Stille Beobachtungen
Greg Lamy Trio auf der Wasserburg Lüttinghof
TEXT: Peter E. Rytz | FOTO: Peter E. Rytz
Der Rittersaal auf der Wasserburg Lüttinghof ist durch die Reihe FineArtJazz zu einer der stilvollsten Jazz-Locations geworden. Für ein Konzert mit dem französisch-luxemburgischen Greg-Lamy-Trio wäre kein passenderer Ort denkbar gewesen.
Die Luftlinie zwischen dem Mikro-Naturschutzgebiet rund um die Wasserburg Lüttinghof nördlich von Gelsenkirchen und der Autobahn A 52 beträgt nur wenige hundert Meter. Die visuellen Kontraste zwischen dem nach der Autobahnabfahrt von blauem Neonlicht erhellten Abendhimmel und der schmalen, dunklen Straße zur Wasserburg sind dagegen riesig. Innerhalb weniger Autominuten ein Wechsel in eine andere Welt.

### [Die Daten]

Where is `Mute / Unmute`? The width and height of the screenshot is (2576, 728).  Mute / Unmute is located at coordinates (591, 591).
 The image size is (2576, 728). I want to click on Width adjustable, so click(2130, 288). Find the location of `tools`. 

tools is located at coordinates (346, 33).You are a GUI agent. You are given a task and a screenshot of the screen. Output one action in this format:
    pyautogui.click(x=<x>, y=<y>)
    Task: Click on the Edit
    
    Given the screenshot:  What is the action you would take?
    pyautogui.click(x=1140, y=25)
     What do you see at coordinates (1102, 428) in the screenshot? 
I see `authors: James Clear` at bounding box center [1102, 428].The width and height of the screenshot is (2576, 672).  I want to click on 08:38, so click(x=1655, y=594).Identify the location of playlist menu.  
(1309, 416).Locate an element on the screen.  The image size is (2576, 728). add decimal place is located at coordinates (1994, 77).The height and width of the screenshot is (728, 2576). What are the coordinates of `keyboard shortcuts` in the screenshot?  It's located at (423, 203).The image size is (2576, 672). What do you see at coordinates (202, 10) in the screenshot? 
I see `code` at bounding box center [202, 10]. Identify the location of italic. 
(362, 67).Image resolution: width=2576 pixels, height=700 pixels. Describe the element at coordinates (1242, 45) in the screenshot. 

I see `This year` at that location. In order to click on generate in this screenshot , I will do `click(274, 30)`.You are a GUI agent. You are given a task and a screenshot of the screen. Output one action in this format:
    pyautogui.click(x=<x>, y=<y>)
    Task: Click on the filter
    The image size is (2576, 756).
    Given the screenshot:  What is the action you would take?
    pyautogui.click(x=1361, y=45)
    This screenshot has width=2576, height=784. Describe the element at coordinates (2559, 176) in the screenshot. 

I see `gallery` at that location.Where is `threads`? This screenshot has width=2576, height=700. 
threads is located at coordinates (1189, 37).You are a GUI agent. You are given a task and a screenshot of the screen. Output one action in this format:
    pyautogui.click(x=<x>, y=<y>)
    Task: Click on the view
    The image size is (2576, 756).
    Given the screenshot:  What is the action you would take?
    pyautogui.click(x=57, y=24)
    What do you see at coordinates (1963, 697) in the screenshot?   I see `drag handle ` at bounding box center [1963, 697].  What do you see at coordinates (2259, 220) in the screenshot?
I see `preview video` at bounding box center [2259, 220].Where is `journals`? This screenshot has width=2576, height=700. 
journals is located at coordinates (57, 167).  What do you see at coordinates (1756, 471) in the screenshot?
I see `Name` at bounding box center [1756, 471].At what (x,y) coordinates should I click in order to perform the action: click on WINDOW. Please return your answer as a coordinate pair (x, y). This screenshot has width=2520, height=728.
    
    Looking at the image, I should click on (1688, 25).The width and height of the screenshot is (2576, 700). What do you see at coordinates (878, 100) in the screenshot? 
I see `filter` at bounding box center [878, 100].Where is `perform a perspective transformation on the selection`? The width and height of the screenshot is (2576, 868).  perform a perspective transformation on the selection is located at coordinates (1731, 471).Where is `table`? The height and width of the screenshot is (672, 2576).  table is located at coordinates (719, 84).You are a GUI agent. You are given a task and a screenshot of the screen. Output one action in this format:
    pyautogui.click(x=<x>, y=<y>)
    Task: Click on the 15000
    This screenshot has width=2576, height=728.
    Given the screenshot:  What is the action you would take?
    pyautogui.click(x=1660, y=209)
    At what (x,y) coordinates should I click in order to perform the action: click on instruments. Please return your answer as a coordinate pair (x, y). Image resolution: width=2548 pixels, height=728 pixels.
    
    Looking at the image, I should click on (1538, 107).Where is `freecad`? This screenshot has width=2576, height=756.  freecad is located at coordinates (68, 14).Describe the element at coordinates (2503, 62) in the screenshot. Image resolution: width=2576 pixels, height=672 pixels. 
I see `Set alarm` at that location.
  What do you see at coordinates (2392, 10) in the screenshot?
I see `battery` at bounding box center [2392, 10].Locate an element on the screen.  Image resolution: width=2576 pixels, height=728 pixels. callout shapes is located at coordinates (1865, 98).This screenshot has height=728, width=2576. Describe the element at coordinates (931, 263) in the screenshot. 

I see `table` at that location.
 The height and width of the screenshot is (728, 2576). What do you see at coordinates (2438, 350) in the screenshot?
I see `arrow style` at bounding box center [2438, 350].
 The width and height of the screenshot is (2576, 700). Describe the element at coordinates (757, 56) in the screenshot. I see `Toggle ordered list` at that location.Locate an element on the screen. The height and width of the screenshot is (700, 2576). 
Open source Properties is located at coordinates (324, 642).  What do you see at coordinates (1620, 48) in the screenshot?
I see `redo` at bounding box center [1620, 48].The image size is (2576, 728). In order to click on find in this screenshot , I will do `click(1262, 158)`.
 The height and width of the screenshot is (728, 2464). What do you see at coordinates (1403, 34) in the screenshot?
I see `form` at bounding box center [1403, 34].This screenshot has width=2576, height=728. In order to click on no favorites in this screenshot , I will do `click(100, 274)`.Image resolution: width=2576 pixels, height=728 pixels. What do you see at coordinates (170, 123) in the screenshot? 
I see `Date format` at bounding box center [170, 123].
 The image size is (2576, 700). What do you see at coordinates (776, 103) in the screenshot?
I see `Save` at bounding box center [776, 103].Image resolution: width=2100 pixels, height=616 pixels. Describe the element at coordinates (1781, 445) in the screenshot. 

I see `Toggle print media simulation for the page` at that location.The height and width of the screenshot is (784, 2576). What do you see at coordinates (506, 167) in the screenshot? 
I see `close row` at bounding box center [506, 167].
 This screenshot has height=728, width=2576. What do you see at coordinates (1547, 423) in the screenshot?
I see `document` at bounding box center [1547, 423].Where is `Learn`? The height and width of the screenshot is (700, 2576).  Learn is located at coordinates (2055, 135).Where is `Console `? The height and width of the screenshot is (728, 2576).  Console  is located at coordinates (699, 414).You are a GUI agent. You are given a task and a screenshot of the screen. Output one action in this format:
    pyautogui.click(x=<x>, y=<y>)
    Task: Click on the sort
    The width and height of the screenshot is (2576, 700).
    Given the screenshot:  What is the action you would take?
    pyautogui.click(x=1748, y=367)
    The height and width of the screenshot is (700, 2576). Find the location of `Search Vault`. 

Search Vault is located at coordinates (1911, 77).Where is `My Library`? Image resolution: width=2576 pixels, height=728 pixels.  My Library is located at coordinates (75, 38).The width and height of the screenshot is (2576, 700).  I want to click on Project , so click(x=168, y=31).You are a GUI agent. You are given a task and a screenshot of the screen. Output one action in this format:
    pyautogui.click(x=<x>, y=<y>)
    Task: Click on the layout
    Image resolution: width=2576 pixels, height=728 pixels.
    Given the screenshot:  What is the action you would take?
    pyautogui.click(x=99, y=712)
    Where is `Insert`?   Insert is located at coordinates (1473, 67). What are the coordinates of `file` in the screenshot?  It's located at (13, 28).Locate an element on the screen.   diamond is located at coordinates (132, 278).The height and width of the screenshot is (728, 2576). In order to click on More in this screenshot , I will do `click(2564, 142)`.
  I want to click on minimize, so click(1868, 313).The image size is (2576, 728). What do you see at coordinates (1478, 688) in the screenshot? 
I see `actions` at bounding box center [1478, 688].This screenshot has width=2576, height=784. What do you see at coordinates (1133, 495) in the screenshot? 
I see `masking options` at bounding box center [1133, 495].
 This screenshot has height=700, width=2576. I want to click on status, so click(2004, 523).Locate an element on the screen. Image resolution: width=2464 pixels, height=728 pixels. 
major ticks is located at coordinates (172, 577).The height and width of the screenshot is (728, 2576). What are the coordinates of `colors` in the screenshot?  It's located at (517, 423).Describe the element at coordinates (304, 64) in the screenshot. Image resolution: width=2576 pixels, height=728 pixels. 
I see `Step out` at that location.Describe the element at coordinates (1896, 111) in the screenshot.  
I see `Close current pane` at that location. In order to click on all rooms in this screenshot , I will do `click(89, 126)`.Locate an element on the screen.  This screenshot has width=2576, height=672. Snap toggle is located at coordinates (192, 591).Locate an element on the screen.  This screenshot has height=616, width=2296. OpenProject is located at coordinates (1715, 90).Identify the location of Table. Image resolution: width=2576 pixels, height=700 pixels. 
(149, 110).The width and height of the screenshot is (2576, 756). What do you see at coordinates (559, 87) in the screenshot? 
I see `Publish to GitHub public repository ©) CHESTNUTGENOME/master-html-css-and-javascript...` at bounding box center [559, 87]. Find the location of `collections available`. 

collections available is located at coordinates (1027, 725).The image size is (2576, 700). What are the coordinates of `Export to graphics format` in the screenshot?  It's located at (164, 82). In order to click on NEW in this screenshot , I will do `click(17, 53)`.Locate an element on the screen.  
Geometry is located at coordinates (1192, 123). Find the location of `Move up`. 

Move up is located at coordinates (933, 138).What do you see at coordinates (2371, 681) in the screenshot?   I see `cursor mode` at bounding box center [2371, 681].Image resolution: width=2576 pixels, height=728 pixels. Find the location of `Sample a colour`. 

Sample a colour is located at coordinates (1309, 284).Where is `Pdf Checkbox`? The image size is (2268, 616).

### [Zu beantwortende Fragen]
[1] Beantworte anhand des Konzertberichts:
(a) Durch welche Reihe ist der Rittersaal zu einer Jazz-Location geworden?
(b) Wie groß ist die Luftlinie zwischen dem Mikro-Naturschutzgebiet um die Wasserburg und der A 52?
(c) Welche Herkunft hat das Greg-Lamy-Trio laut Text?
[2] Setze den Konzertbericht über das Greg Lamy Trio nach dem letzten Satz fort.
Die Datensätze stehen für sich und gehören nicht zum Konzertbericht.

### [Ergebnisse in Reihenfolge]
[1]
(a) Durch die Reihe FineArtJazz.
(b) Nur wenige hundert Meter.
(c) Es ist ein französisch-luxemburgisches Trio.

[2]
PublicJazz Events hat schon seit geraumer Zeit den Rittersaal der Wasserburg als Jazz-Location entdeckt. Der mit zwei barockisierenden Karyatiden geschmückte Kamin im Rittersaal verströmt bürgerlich rustikale Gediegenheit. Romantisch verklärt, von Hochzeitspaaren gern gebucht.
Der Sound des Greg Lamy Trios passt an diesen abgeklärten, sich im Nirgendwo jenseits industrieller Ruhr-Normalität fast märchenhaft öffnenden Ort. Der Gitarrist Greg Lamy groovt sich mit Laurent Gautier (b) und Jean-Marc Robin (dr) stilvoll und bewusst in diese Atmosphäre ein.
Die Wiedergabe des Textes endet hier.